HFpEF Is a Multisystem Syndrome: HFpEF in women involves more than just diastolic dysfunction—it represents a convergence of metabolic, inflammatory, and hormonal factors that make its diagnosis and management uniquely challenging.
Visceral Adiposity Drives Risk: Obesity isn’t just excess weight; central or visceral adiposity actively promotes inflammation, insulin resistance, and microvascular dysfunction, which are crucial in triggering HFpEF in women.
Early Identification Is Key: Recognizing—and treating—subtle risk factors such as sleep-disordered breathing, hypertension, and subtle metabolic dysfunction early, especially in women who may underreport symptoms, can prevent progression to HFpEF.
Holistic, Lifespan Approach Matters: Effective HFpEF care involves managing the whole cardiometabolic profile with tailored lifestyle interventions, advanced medications (e.g., SGLT2 inhibitors, GLP-1 agonists), and even cardiac rehabilitation, which remain critical at every stage, even after diagnosis.
Tailoring Prevention to Unique Risks in Women: Gender-specific factors such as postmenopausal hormonal changes, pregnancy-related complications, and autoimmune conditions demand a customized prevention strategy, reminding us that prevention isn’t one-size-fits-all.
Show notes – HFpEF in Women
Notes drafted by Dr.
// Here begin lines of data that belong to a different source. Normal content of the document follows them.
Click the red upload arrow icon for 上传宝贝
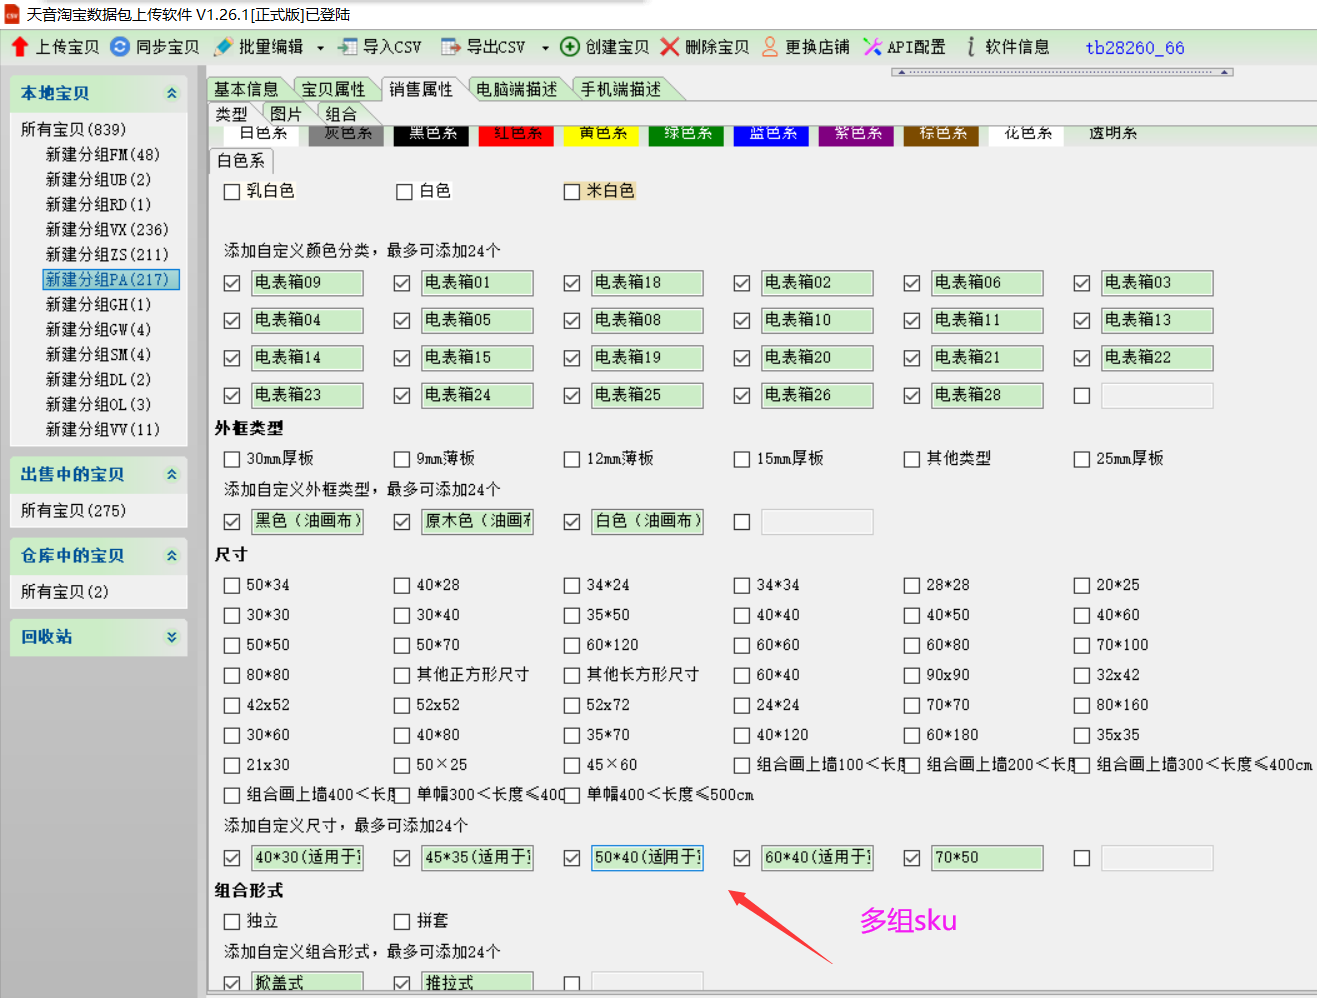This screenshot has width=1317, height=998. [20, 47]
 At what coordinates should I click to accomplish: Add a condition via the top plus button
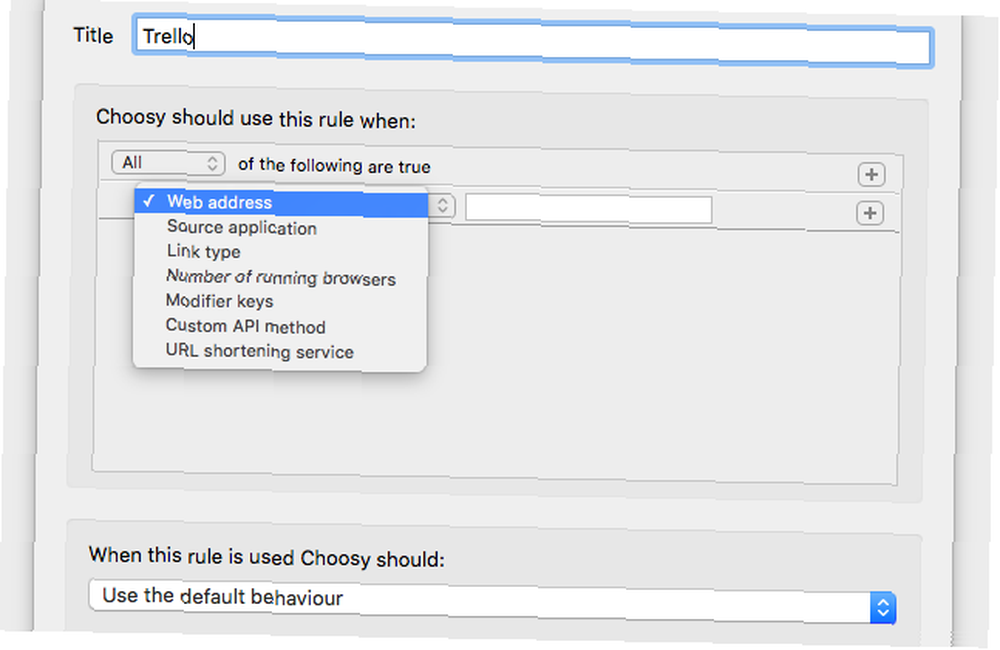pyautogui.click(x=871, y=174)
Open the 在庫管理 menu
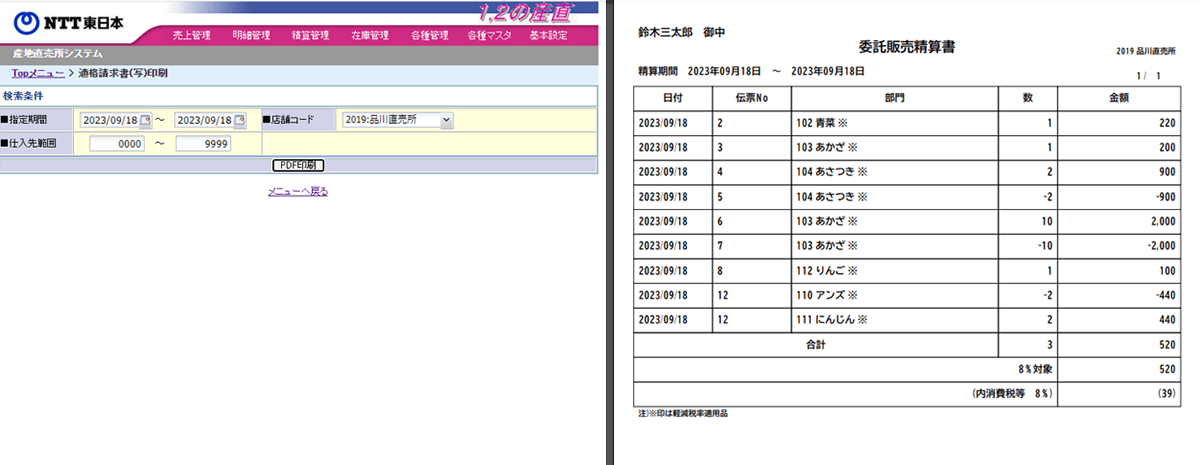This screenshot has height=465, width=1200. click(x=370, y=36)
Apoorva Gangavelli
1. What are the gender-based differences in HFpEF presentation?
HFpEF in women often presents with more subtle symptoms such as exertional dyspnea and fatigue, which may be mistakenly attributed to aging or obesity.
Women tend to have a higher prevalence of preserved ejection fraction despite a similar heart failure symptom burden to men.
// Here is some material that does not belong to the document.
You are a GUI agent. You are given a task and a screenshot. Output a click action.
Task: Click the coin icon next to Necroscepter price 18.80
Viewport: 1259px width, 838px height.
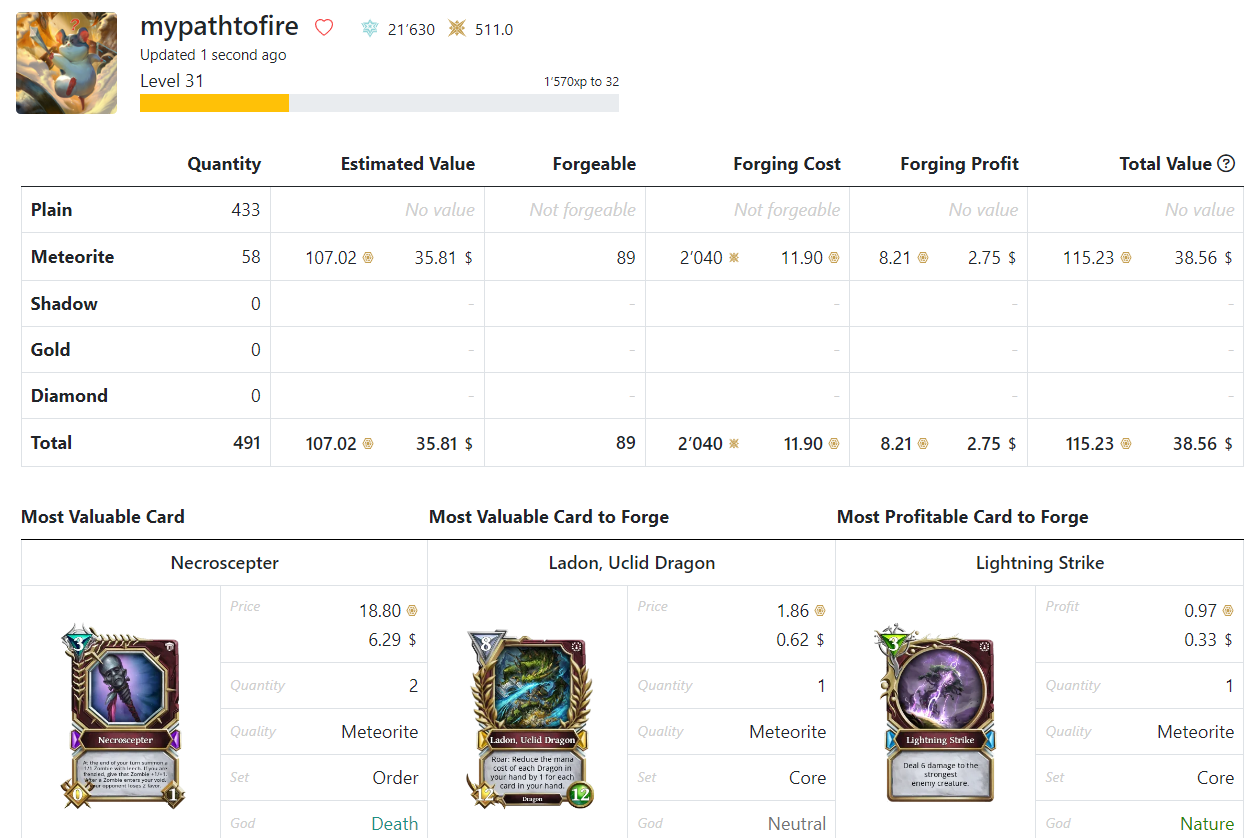click(x=412, y=611)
The diagnostic challenge is compounded by lower natriuretic peptide levels influenced by hormonal factors, particularly postmenopausal estrogen deficiency, leading to false negatives and underdiagnosis.
2. How do traditional and gender-specific risk factors contribute to the development of HFpEF in women?
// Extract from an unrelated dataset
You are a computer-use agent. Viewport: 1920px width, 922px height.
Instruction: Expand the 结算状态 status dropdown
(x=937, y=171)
Traditional risk factors include obesity, hypertension, diabetes, and metabolic syndrome.
Gender-specific risk factors encompass pregnancy-related complications, menopause, and autoimmune diseases, which may uniquely affect cardiovascular structure and function in women.
The interaction between visceral adiposity and systemic inflammation is central in predisposing women to HFpEF.
3. What underlying pathophysiological mechanisms make women more susceptible to HFpEF?
Chronic inflammation and endothelial dysfunction contribute to myocardial stiffness and diastolic dysfunction.
Insulin resistance results in impaired myocardial metabolism and lipotoxicity.
Microvascular dysfunction, with reduced nitric oxide bioavailability, is more pronounced in women, exacerbating cardiac remodeling and fibrosis.
4. What prevention strategies can be tailored across different life stages to reduce HFpEF risk in women?
Early detection and aggressive management of traditional risk factors (e.g., blood pressure control, weight management) during perimenopause and early adulthood.
Incorporating lifestyle modifications such as structured exercise programs, improved dietary habits, and sleep optimization.
Preventive interventions might also include screening for gender-specific risk factors like pregnancy complications and autoimmune conditions early in life.
5. What current and emerging therapeutic approaches are used in the management of HFpEF in women?
Use of mineralocorticoid receptor antagonists and nonsteroidal alternatives shows promise, particularly in reducing hospitalizations.
Novel pharmacologic agents such as SGLT2 inhibitors and GLP-1 receptor agonists address both heart failure symptoms and metabolic dysfunction.
Cardiac rehabilitation is advocated to improve functional capacity and quality of life despite challenges with insurance coverage.